Try it:
Rewrite the entries from the start through the line containing "at (632, 76)." as a numbered list, leaving out blank lines.

Given records:
□ □ □ □ □ □ □
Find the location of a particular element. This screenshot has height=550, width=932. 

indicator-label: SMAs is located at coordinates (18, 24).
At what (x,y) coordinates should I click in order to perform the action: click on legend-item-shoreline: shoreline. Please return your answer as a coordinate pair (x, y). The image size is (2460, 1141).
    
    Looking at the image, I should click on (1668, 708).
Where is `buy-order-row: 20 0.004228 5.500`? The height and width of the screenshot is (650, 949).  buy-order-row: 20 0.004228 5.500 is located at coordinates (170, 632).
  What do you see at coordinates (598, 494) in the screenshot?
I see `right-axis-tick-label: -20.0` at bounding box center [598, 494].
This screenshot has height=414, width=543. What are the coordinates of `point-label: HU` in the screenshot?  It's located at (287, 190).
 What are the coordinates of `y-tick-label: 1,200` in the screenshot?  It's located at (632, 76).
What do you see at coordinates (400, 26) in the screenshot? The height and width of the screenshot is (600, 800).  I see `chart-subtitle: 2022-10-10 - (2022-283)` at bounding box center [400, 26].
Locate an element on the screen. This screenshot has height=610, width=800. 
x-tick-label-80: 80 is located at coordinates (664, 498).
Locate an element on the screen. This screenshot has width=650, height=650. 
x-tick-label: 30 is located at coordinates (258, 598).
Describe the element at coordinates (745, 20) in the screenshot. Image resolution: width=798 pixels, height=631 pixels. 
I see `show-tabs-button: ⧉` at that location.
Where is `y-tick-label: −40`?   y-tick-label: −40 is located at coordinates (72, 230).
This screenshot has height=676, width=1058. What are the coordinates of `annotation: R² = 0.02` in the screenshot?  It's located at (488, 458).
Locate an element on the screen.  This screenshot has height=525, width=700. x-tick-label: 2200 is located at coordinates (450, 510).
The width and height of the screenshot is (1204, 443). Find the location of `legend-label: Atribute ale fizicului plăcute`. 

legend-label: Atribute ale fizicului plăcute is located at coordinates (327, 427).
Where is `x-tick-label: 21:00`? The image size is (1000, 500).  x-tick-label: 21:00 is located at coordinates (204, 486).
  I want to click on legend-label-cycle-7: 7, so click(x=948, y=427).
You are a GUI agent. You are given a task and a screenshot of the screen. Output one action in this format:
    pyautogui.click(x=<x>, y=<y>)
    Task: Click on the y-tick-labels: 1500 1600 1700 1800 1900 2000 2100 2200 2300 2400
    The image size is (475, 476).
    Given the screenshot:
□ □ □ □ □ □ □
Solution below:
1. Find the location of a particular element. This screenshot has height=550, width=932. 
2. indicator-label: SMAs is located at coordinates (18, 24).
3. At what (x,y) coordinates should I click in order to perform the action: click on legend-item-shoreline: shoreline. Please return your answer as a coordinate pair (x, y). The image size is (2460, 1141).
4.     Looking at the image, I should click on (1668, 708).
5. Where is `buy-order-row: 20 0.004228 5.500`? The height and width of the screenshot is (650, 949).  buy-order-row: 20 0.004228 5.500 is located at coordinates (170, 632).
6.   What do you see at coordinates (598, 494) in the screenshot?
7. I see `right-axis-tick-label: -20.0` at bounding box center [598, 494].
8. This screenshot has height=414, width=543. What are the coordinates of `point-label: HU` in the screenshot?  It's located at (287, 190).
9.  What are the coordinates of `y-tick-label: 1,200` in the screenshot?  It's located at (632, 76).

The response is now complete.